Here's a finding that flips conventional wisdom on its head. When training AI agents to use tools, the variety of tasks matters far more than the volume of training data. A new study tested this across 373 different tools and found that diverse training examples outperformed massive datasets - even when using four times less data.
This is DIVE (Diversity in Agentic Task Synthesis), and it challenges the "more data equals better performance" assumption that has driven much of recent AI development.
The Experiment
The researchers wanted to understand what makes AI agents better at generalising their tool use to new situations. They trained models on tasks involving 373 different tools - things like calendar management, file operations, web searches - and then tested how well they handled completely new scenarios they'd never seen before.
The key variable? Not how many training examples, but how varied those examples were. They systematically changed three things: the types of tasks, the combinations of tools used together, and the patterns of interaction between tools.
The results were striking. Models trained on diverse examples showed improvements of 22 points or more on out-of-distribution benchmarks - tests designed to measure performance on genuinely new situations. Meanwhile, simply adding more training data of the same type showed diminishing returns.
What This Actually Means
Think of it like learning to cook. You could practice making the same pasta dish 1,000 times, or you could make 250 different dishes covering various techniques, ingredients, and cuisines. When someone asks you to improvise with what's in the fridge, which training approach serves you better?
The same principle applies to AI agents. An agent that has only ever seen calendar bookings done one way will struggle when the context changes slightly. But an agent trained on varied calendar scenarios - different time zones, conflicting appointments, multi-person scheduling, urgent changes - develops genuine understanding of what calendars are and how they work.
This matters because most real-world tool use isn't about following a script. It's about adapting to context, handling edge cases, and combining tools in ways that make sense for the specific situation.
The Practical Implications
For anyone building AI systems, this research suggests a different approach to training data. Instead of gathering massive amounts of similar examples, focus on systematic variation. Cover different scenarios, combine tools in unexpected ways, and expose the model to diverse patterns of interaction.
The efficiency gain is significant. Getting better results with 4x less data means faster training, lower computational costs, and more sustainable development. It also suggests that smaller teams with thoughtfully curated datasets might compete effectively against those with simply more raw data.
There's a deeper insight here too. The fact that diversity beats volume suggests these models are learning something closer to actual understanding rather than pattern memorisation. They're building internal representations of how tools work and relate to each other, not just mapping inputs to outputs.
The Bigger Picture
This research arrives at an interesting moment. As AI capabilities expand and more systems gain access to multiple tools and APIs, generalisation becomes crucial. An AI assistant that can only handle the exact scenarios it was trained on isn't particularly useful. You need systems that can reason about new situations and adapt their tool use accordingly.
The DIVE approach offers a path toward that adaptability.
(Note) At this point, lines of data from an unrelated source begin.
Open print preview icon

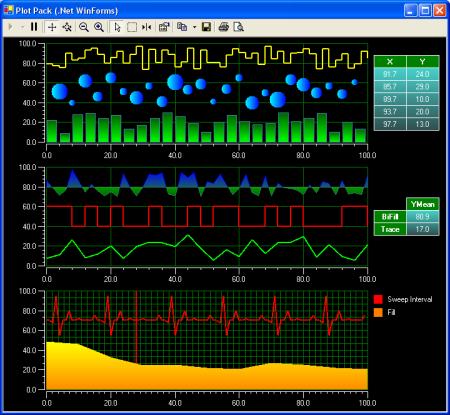point(239,27)
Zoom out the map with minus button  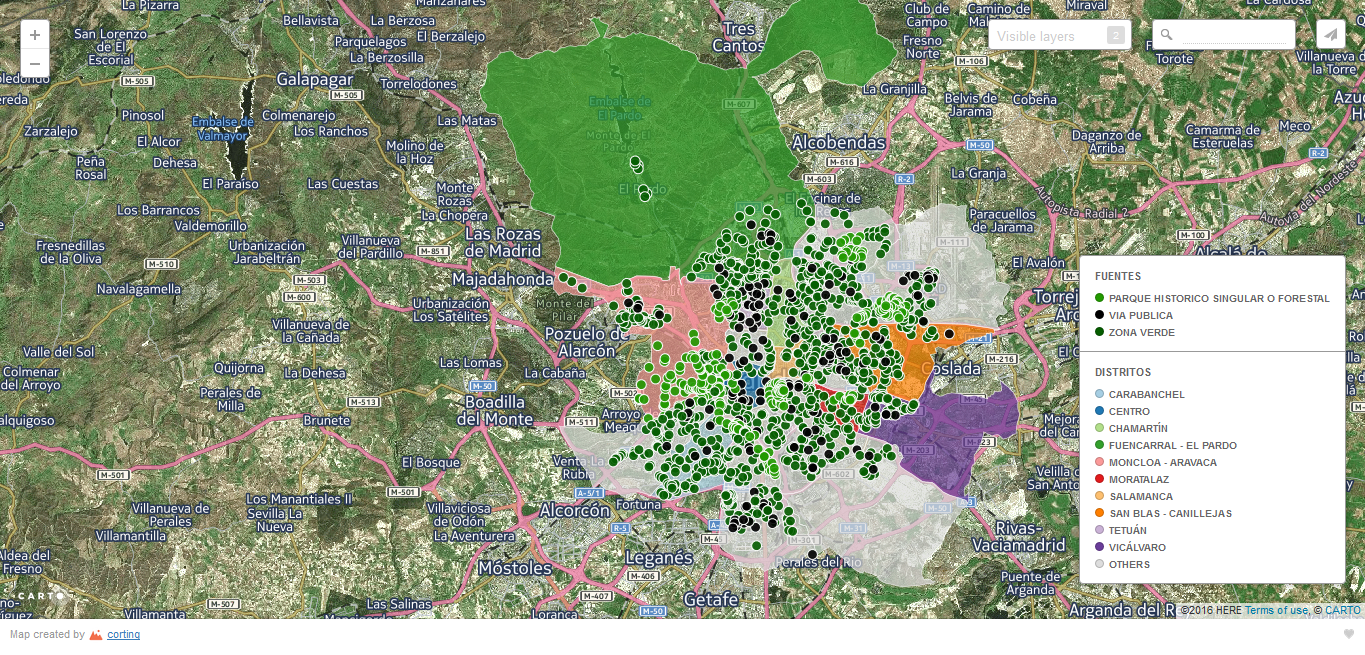pos(35,64)
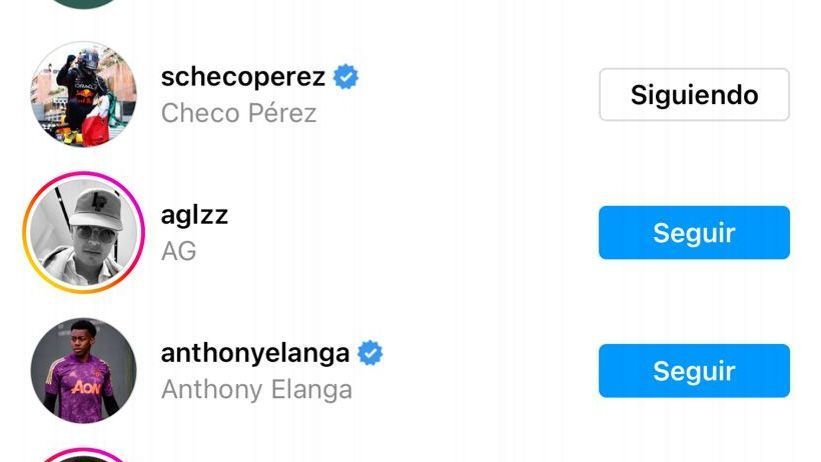Open partially visible avatar at top
The image size is (821, 462).
click(x=84, y=4)
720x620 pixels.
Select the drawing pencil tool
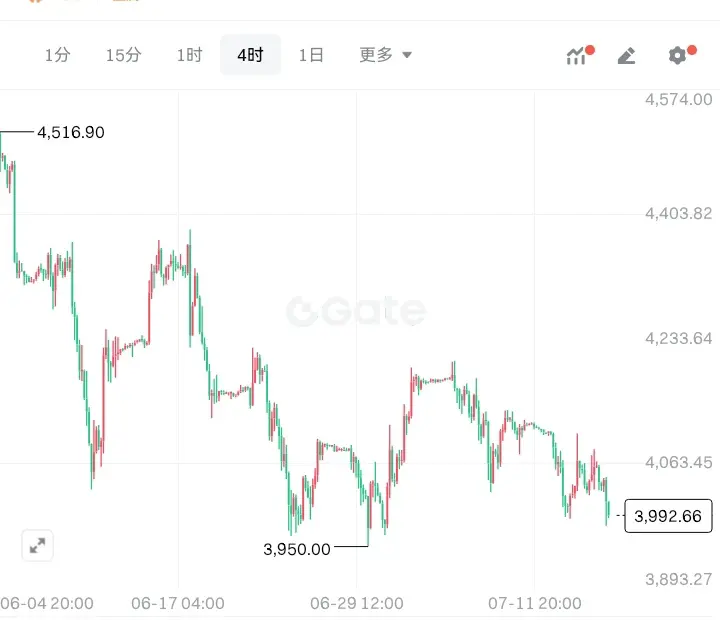click(626, 56)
By deliberately varying the training examples across multiple dimensions - task types, tool combinations, interaction patterns - you create agents that develop more robust and transferable skills.
For the field as a whole, it's a reminder that throwing more compute and data at problems isn't always the answer. Sometimes the solution is about being more thoughtful with the data you already have. Quality and diversity over raw quantity.
That's good news for sustainable AI development. It suggests we can build more capable systems without always scaling up to the next order of magnitude in resources. The intelligence comes from the variety of experience, not just the volume.